**Stored records:**
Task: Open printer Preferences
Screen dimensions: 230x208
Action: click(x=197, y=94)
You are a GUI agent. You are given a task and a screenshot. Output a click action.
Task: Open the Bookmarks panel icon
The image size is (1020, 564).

...

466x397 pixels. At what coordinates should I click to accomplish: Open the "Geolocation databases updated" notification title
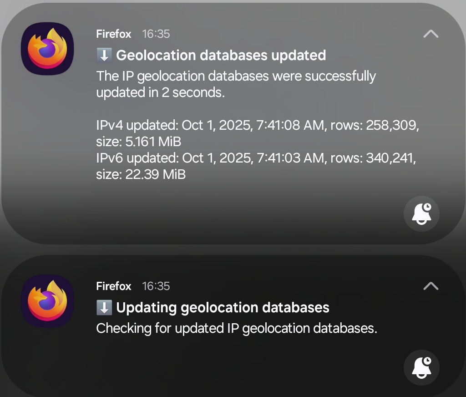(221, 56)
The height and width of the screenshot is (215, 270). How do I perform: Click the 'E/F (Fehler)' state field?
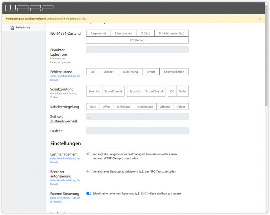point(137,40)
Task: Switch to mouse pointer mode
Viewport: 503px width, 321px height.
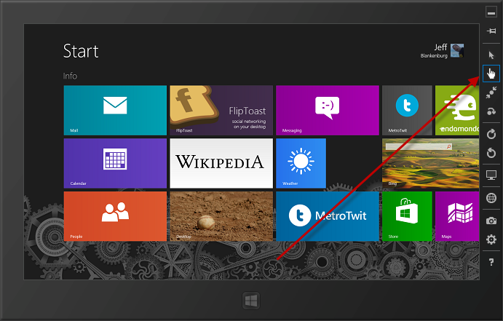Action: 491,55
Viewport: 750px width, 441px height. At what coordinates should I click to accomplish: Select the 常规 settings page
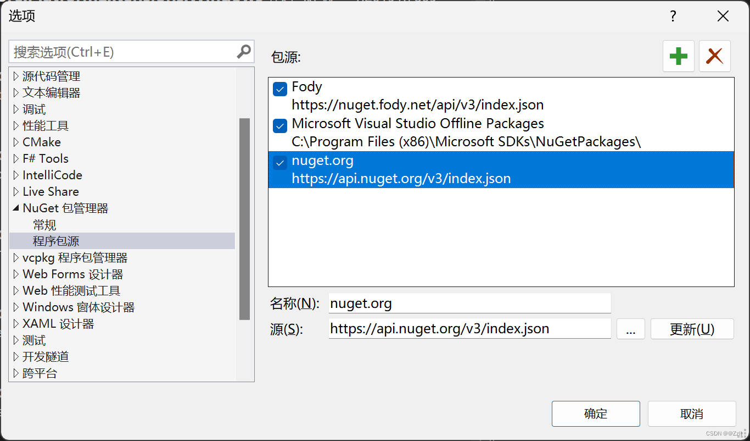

---

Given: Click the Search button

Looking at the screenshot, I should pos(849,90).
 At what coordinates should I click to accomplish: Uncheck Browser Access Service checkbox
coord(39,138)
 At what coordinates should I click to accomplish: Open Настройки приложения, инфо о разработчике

**Work request:** Look above for the line holding "You are a GUI" and the line holding "The image size is (1020, 564).". Retype both, and every line between them, word for word and nothing else.

**Answer for the task:**
You are a GUI agent. You are given a task and a screenshot. Output a click action.
Task: Open the Bookmarks panel icon
The image size is (1020, 564).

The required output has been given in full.